The Cosmetics Testing News

Follow the testing news dedicated to innovations and trends in the evaluation of active, ingredients, cosmetics and medical devices

  • Français

Development of in silico models that define the applicability domains of binary classifiers: An ITSv2-defined approach for identifying skin sensitization hazards via ScienceDirect

7 March 2025

Takaho Asai, Kazuhiko Umeshita, Michiko Sakurai, Shinji Sakane
22 January 2025

The applicability domain’s definition is important in validating the reliability of toxicity prediction models. However, applicability domains are established in various model formats and situations, and the definition method is still in the research stage.
In this study, because predicting the correctness of a binary classifier means correctly identifying the target on which the binary classifier operates, we considered that the correctness prediction model itself functions as a threshold for the applicability domain of the binary classifier and used machine learning to develop in silico models that define applicability domains by predicting the true/false values of the ITSv2-defined approach for identifying skin sensitization hazards of chemical substances. The correctness of the ITSv2 hazard identification was used as the objective variable, and each alternative to animal testing data, molecular descriptors, and similar substances’ information were used as an explanatory variable.
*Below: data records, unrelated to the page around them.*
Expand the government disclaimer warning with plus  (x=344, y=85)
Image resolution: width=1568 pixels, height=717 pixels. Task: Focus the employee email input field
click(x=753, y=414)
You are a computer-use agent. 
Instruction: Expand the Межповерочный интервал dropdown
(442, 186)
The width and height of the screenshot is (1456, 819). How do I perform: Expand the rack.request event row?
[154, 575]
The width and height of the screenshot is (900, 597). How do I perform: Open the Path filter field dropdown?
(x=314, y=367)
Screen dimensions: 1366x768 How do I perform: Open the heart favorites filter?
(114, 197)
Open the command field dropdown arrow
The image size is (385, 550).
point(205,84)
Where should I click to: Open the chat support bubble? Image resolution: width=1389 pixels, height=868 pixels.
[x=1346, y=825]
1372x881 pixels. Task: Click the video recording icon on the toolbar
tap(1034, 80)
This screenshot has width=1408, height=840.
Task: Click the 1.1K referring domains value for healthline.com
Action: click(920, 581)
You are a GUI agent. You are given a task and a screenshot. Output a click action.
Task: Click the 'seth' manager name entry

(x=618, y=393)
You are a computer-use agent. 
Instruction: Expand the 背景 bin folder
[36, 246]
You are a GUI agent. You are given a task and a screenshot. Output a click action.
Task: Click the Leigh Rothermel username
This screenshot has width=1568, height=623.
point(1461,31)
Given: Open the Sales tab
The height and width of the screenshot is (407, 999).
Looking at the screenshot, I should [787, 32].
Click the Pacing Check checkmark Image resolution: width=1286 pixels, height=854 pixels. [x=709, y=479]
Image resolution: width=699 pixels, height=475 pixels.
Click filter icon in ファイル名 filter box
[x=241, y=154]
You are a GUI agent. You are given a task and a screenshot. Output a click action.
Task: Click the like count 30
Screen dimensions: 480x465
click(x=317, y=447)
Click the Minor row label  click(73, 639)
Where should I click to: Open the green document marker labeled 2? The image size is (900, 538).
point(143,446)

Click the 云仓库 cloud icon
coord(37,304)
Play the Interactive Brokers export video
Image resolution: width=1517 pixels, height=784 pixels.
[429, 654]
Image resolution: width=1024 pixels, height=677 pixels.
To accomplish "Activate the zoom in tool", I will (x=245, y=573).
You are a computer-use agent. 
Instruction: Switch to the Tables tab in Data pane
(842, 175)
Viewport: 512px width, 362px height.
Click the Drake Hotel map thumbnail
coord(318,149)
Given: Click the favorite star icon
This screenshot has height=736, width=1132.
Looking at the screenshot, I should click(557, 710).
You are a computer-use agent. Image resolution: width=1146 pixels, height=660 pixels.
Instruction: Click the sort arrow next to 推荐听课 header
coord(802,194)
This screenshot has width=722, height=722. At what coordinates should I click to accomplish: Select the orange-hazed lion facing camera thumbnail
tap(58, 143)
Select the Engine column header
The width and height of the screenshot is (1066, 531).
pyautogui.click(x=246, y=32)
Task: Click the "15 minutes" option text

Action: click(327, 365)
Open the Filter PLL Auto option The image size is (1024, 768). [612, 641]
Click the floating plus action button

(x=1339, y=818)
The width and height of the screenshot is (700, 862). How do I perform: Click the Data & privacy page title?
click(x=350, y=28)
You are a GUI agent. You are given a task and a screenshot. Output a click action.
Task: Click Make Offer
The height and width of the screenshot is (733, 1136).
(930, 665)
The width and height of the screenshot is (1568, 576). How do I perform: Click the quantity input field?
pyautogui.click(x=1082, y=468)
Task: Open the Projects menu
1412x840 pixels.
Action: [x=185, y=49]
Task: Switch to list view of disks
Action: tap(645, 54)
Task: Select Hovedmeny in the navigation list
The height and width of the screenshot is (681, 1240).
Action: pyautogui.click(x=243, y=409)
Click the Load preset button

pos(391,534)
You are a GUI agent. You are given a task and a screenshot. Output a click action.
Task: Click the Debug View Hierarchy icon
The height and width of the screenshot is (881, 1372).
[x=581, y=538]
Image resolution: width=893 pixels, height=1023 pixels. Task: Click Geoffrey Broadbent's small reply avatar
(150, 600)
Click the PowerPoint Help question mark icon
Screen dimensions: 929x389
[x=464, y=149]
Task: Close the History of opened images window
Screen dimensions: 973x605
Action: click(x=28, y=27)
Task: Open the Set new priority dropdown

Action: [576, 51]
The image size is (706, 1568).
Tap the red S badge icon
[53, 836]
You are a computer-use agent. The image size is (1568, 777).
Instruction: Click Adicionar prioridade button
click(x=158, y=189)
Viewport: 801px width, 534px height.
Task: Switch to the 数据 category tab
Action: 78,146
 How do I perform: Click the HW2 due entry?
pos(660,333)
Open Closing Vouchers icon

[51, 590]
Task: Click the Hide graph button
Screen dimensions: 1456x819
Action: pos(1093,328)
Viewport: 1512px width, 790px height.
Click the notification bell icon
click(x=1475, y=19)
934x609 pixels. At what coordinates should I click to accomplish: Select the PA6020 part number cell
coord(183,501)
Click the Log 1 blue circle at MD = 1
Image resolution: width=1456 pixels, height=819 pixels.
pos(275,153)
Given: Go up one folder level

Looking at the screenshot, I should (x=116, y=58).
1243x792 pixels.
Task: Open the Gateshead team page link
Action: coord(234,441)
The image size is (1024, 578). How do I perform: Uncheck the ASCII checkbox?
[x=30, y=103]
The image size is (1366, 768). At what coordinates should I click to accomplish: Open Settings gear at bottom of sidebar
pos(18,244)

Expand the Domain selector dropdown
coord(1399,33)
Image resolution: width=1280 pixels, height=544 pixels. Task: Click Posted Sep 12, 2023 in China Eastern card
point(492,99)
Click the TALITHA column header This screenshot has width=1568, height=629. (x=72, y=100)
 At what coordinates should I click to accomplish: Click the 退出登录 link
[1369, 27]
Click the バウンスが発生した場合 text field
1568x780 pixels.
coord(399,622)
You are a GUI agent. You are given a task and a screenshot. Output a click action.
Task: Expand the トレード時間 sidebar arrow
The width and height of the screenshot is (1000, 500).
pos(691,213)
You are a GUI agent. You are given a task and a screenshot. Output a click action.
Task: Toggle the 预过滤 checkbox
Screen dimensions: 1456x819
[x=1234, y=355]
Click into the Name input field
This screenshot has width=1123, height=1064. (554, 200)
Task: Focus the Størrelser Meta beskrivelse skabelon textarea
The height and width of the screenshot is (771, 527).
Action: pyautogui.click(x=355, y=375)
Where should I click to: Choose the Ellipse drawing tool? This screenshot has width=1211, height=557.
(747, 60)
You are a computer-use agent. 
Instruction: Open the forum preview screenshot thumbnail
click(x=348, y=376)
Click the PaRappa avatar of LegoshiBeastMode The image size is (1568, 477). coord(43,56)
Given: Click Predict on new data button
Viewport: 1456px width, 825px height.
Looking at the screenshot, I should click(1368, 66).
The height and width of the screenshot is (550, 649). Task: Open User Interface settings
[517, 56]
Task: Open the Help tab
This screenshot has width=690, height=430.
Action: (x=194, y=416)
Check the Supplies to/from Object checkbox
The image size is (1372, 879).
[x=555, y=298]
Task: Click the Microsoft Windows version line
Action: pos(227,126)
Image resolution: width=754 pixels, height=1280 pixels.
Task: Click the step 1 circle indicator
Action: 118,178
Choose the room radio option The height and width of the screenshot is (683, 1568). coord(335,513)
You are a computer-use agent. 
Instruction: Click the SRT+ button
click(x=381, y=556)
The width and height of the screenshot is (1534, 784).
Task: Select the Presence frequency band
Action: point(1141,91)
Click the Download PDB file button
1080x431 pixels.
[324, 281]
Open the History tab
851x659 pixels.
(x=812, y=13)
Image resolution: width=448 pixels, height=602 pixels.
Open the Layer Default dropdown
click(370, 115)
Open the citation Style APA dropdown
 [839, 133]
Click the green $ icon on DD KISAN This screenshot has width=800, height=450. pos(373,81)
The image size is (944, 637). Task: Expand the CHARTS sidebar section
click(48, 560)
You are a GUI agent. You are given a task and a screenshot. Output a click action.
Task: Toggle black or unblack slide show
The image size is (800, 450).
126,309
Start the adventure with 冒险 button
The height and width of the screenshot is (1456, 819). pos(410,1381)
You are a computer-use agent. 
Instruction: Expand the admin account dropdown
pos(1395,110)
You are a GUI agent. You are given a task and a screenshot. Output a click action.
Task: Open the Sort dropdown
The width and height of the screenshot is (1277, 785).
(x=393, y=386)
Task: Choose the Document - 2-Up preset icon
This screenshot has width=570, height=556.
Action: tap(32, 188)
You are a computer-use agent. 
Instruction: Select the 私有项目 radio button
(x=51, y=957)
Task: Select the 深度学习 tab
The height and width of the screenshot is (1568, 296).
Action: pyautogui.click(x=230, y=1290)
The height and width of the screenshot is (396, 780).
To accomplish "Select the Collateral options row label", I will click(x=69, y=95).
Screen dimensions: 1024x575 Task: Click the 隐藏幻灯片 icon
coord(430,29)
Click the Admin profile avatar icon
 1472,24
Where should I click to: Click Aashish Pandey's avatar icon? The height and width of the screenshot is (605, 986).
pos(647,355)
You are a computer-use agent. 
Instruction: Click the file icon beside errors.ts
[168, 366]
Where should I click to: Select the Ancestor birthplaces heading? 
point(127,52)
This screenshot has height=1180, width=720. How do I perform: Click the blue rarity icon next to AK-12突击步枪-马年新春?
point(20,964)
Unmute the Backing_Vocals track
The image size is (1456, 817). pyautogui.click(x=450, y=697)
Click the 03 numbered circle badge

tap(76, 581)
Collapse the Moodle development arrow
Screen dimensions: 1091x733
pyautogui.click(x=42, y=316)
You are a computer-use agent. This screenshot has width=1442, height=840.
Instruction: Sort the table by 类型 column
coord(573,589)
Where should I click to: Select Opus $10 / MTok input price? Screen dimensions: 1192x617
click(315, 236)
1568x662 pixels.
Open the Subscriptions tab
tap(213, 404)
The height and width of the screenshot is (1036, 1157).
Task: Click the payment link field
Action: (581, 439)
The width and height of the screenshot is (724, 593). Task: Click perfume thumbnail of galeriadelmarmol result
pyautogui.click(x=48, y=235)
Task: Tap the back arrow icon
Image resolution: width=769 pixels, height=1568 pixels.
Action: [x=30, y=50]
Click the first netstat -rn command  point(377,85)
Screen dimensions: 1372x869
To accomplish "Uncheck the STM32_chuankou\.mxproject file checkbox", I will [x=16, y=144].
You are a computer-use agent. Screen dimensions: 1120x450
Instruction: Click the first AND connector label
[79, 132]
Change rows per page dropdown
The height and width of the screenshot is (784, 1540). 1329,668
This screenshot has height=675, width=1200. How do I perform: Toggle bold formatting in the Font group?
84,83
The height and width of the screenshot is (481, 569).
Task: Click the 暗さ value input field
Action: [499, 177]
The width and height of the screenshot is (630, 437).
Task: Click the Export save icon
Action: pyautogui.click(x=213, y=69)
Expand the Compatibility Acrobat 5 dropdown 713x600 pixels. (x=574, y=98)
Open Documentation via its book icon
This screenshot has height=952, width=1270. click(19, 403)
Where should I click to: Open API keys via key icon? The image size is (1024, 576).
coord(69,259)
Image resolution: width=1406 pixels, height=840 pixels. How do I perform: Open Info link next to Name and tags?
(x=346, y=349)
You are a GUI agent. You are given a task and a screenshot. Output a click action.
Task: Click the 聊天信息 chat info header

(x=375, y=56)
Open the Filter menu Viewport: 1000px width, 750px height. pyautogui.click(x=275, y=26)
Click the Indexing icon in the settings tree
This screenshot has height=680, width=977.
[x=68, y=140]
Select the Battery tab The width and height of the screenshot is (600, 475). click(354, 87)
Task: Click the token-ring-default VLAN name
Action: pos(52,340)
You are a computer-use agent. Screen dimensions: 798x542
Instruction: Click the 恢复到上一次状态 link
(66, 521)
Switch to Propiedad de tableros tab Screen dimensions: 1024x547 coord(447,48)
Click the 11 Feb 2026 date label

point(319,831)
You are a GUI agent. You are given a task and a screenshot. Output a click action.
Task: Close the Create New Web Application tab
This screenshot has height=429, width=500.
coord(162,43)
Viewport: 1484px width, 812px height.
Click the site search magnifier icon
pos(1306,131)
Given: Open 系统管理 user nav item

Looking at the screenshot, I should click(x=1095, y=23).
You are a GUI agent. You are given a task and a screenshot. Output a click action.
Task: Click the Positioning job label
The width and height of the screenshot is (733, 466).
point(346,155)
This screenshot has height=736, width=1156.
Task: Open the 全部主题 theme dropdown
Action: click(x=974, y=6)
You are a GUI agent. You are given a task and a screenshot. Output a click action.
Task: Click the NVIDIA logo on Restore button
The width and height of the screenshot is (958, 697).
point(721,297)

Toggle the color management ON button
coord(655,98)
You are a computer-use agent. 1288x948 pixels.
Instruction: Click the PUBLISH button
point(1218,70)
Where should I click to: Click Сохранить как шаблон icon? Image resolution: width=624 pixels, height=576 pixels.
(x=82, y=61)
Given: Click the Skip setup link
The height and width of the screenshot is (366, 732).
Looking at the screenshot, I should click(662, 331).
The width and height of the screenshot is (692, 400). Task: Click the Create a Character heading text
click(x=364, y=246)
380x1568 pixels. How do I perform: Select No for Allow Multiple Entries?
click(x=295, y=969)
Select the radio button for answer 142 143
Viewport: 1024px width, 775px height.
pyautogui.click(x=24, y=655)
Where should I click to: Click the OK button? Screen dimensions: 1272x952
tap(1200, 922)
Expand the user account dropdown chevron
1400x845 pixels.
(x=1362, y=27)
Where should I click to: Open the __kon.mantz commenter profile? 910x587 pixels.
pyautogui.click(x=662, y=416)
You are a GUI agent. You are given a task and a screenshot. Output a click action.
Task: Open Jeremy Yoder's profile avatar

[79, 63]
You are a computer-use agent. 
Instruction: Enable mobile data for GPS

Because very few data were misclassified, they were very difficult to detect.
Therefore, as a different approach, we assumed the distribution of the false data and quantitatively predicted the misclassification risk of the qualitative evaluation. By setting thresholds for the misclassification risk, the true/false values of the ITSv2 hazard identification were judged. With the newly defined applicability domain, the accuracy of the ITSv2 hazard identification improved substantially. In this study, machine learning was used to optimize the method for defining applicability domains according to trends derived from toxicity assessment data.